I'll ATTEMPT to get a picture uploaded of my finished garland. I still have that irrational fear of the wasband coming across this blog and seeing all the things I've ever said about him, and as he's a frequent visitor in my home (kid transfers, holidays, drop-ins, etc) he knows what my mantle looks like and would be able to pick it out of a line-up (of mantles). I'll play with photoshop and see if I can't crop it a bit and make it a little less incriminating...
I WILL say that despite my unspoken rule of having to hate anything having to do with the fall, it IS quite nice to look at - and I enjoy having it lit up in the evenings while we watch television or a movie. I feel at peace with my creation - and for the first time, with the season.

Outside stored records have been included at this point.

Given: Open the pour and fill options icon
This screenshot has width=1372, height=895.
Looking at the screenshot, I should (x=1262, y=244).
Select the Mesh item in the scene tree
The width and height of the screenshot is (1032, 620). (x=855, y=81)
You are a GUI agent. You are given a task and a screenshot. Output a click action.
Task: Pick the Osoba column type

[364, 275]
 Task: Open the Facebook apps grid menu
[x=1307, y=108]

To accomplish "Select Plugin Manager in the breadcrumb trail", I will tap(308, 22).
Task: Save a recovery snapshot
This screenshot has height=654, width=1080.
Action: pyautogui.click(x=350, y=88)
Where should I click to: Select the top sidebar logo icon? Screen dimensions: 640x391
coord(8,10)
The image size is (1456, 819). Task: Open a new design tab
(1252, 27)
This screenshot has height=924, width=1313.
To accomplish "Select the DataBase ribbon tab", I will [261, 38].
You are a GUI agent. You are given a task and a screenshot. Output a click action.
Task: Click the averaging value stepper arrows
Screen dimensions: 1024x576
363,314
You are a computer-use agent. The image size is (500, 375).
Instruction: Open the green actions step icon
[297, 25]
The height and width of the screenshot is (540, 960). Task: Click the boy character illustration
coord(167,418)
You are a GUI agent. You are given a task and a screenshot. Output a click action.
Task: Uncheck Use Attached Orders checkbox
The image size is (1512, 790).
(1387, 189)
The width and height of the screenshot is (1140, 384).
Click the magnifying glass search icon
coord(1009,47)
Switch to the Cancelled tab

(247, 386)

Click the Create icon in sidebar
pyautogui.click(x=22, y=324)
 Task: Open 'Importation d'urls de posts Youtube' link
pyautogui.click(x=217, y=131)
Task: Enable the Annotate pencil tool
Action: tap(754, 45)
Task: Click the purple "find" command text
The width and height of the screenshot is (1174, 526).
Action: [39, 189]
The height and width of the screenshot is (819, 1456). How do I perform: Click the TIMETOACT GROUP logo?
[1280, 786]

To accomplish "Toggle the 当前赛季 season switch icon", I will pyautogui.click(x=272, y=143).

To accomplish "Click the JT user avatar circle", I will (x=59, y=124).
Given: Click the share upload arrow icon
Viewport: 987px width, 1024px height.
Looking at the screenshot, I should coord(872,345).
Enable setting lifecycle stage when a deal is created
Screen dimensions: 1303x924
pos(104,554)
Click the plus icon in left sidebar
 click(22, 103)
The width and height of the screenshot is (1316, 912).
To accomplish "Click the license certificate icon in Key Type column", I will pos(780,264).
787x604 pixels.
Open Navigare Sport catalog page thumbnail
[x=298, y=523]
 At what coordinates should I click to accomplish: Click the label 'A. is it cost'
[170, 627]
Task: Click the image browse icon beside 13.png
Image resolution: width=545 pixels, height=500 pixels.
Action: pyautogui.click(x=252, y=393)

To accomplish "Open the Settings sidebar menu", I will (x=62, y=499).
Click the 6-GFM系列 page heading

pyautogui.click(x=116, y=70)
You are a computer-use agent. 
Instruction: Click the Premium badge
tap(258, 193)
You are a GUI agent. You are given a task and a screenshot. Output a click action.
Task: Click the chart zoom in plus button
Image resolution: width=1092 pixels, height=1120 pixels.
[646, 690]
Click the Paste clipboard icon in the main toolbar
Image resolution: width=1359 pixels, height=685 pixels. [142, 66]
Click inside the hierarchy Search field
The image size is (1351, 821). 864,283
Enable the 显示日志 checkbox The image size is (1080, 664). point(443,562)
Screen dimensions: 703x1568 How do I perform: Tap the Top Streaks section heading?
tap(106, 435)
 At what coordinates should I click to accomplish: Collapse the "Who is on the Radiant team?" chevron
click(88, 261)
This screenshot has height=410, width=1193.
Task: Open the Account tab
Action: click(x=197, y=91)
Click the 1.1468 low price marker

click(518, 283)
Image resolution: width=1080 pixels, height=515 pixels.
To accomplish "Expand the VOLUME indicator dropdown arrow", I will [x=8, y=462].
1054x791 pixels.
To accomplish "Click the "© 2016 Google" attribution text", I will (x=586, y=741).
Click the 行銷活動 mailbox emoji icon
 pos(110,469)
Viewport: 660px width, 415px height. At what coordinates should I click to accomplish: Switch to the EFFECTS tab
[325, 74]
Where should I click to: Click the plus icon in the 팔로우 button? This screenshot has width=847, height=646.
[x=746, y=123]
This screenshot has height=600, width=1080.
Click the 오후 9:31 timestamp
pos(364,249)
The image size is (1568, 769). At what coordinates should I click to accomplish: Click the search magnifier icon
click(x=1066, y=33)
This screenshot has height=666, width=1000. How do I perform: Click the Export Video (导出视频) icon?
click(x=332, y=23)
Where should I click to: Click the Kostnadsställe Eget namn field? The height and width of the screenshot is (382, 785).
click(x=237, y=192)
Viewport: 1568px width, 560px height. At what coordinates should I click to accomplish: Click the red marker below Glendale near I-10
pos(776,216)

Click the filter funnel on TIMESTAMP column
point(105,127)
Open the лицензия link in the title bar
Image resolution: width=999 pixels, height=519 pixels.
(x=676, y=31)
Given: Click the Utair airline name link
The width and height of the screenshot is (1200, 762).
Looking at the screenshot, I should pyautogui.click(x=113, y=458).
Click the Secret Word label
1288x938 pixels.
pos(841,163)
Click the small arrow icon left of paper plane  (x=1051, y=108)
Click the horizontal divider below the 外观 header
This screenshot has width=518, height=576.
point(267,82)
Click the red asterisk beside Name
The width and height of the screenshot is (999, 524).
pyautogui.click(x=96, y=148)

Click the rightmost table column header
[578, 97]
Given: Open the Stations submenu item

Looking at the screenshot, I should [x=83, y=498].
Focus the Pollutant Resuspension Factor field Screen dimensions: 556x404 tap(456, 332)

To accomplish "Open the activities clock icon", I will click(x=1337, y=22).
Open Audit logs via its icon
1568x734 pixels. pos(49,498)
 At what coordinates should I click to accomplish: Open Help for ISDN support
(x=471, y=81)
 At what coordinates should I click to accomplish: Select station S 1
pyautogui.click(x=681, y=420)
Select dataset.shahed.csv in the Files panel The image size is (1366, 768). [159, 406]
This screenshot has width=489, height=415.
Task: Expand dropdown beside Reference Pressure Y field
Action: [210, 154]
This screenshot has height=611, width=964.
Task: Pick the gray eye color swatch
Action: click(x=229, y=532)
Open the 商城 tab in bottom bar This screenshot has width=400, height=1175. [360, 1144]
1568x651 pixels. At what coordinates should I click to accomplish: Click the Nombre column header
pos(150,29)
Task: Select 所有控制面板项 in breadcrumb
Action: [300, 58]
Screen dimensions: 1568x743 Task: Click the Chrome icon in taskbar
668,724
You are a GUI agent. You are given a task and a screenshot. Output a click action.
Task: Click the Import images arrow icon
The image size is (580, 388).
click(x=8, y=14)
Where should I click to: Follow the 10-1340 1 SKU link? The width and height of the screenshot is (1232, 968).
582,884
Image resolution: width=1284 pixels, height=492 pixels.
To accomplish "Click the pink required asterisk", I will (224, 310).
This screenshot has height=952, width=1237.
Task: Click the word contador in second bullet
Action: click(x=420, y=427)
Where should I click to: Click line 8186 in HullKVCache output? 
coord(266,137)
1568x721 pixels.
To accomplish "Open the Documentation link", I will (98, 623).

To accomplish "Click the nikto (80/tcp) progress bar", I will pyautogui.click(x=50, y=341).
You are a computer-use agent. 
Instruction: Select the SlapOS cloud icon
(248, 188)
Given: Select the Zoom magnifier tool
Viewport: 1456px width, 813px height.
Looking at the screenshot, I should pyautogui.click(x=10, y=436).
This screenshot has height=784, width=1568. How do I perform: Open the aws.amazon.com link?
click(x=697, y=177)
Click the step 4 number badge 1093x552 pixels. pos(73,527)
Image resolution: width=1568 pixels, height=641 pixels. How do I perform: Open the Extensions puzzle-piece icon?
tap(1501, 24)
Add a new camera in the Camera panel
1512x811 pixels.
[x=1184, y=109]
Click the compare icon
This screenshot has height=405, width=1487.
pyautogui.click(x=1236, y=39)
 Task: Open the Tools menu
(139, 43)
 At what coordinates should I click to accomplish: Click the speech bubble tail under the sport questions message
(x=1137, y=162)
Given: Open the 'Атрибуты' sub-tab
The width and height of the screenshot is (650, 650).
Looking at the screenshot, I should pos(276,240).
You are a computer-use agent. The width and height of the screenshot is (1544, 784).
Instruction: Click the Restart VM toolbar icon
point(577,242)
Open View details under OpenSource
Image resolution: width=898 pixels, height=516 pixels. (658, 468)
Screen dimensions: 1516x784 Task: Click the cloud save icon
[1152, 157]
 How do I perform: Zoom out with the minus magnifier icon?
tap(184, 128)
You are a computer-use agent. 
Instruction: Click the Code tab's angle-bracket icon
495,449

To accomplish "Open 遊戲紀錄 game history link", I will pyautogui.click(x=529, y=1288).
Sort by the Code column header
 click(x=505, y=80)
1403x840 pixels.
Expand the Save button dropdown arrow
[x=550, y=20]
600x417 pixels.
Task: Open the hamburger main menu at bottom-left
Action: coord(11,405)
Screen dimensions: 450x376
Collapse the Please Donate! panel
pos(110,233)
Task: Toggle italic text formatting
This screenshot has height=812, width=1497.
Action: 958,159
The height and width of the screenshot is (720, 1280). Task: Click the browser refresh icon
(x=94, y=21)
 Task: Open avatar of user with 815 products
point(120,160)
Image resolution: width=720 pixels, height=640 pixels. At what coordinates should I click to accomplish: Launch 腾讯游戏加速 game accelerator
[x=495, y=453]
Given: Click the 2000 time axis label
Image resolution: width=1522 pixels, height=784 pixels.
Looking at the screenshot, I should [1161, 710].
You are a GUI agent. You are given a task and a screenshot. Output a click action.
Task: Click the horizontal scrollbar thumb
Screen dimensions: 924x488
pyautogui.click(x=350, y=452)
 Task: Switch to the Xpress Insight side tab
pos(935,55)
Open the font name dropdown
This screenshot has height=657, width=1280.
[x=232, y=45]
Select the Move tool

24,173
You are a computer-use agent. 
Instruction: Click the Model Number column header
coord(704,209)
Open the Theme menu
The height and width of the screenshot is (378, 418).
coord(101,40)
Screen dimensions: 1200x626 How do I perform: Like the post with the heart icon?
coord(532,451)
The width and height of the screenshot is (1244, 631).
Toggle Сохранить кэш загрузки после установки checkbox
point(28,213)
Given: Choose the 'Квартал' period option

Now, I FULLY expect to go through all the motions as my 'anniversary' nears - but perhaps this year, I will allow the scenery to provide me comfort rather than remind me of the inevitable - fall's going to come along every damn year - it's how I embrace it that matters. And perhaps this sudden burst of creativity will make this upcoming anniversary and anniversaries to follow a little bit easier. This year, I made a garland...and I think that on the 'anniversary,' I will make it a point to sit outside for a little while and take it all in. And next year, I'll do something ELSE to reclaim the fall - to take back what, all along, I should have been enjoying but couldn't.
And that's progress!
Hoping you're all having a good week. I'll update again soon - likely this weekend with a PT update.